Photobleaching assay

Photobleaching analysis was performed with the LSM510 laser scanning microscope. The EGFP-actin-electroporated embryo was observed by use of a 63x objective lens. For the bleaching, an ROI was drawn around a late endosome (4 μm x 4 μm) or cell boundary and was bleached by use of a 488-nm laser beam for 8 bleach iterations at 100% intensity, and fluorescence recovery into the bleached area was monitored. To calculate the percentage of recovery after photobleaching, the intensity profiles for the actin filaments in the bleached area, a background region, and the whole cells were collected. The background was subtracted from all the data, and the intensity of the whole cells was used to correct for fluorescence loss during image acquisition.

Electron microscopy

E8.5 mouse embryos were fixed with 2% glutaraldehyde and 2% PFA in 0.1 M phosphate buffer (pH 7.4) overnight.

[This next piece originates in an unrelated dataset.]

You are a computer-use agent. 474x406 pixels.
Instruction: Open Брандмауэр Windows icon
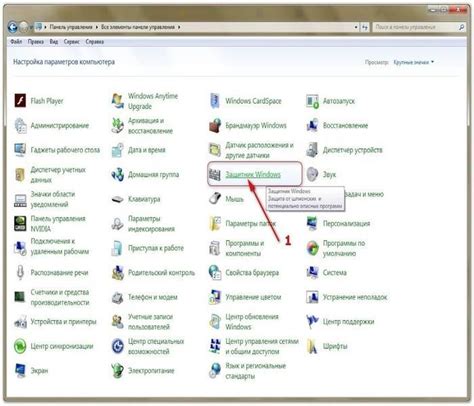pyautogui.click(x=215, y=126)
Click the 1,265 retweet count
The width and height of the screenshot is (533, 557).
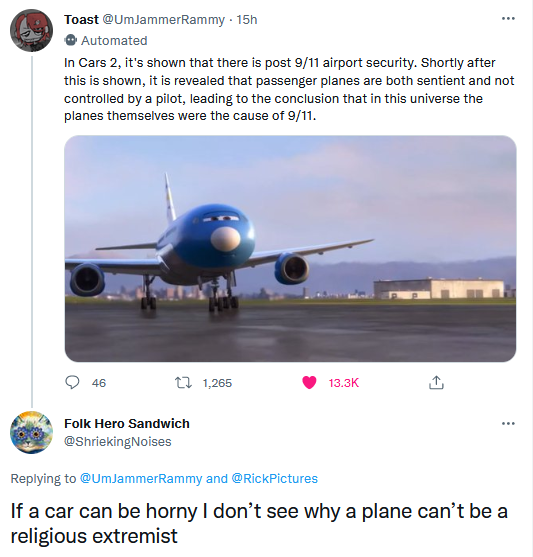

After 3 washes with 0.1 M phosphate buffer, pH 7.4, the embryos were postfixed with 1.0% osmium tetroxide in 0.1 M phosphate buffer for 2 h, dehydrated, and embedded in Epon 812 according to a standard procedure. Ultrathin sections were stained with uranyl acetate and lead citrate and observed by use of an electron microscope (H-7100, Hitachi).

Acknowledgements

This work was supported in part by KAKENHI (17024006) and the 21st Century COE program from the MEXT, Japan, KAKENHI (JP22H04926), Grant-in-Aid for Transformative Research Areas – Platforms for Advanced Technologies and Research Resources “Advanced Bioimaging Support” from JSPS, Japan, and Takeda Science Foundation. We thank Drs. K. Mizuno, K. Ohashi, and N. Ohsumi, for reagents, protocols, and advice; Y. Sato (Carl Zeiss, Japan) for help in 3D reconstruction; and H. Bito and F. Miyamasu for useful comments on the manuscript.

Author contributions

Conceptualization, S.K., T.O., K.K.-M., and M.M.; Methodology, S.K., M.Ta., M.Ts., and T.N.; Software, M.Ta.; Formal analysis, S.K. and M.Ta.; Investigation, S.K., T.O., K.K.-M., M.Ts., T.N., and M.M.; Writing–Original Draft, S.K. and M.M.; Writing–Review & Editing, S.K., M.Ta., T.O., K.K.-M., and M.M.; Visualization, S.K. and M.Ta.; Supervision, M.M.; Funding acquisition, S.K. and M.M.

Declaration of interests

The authors declare no competing interests.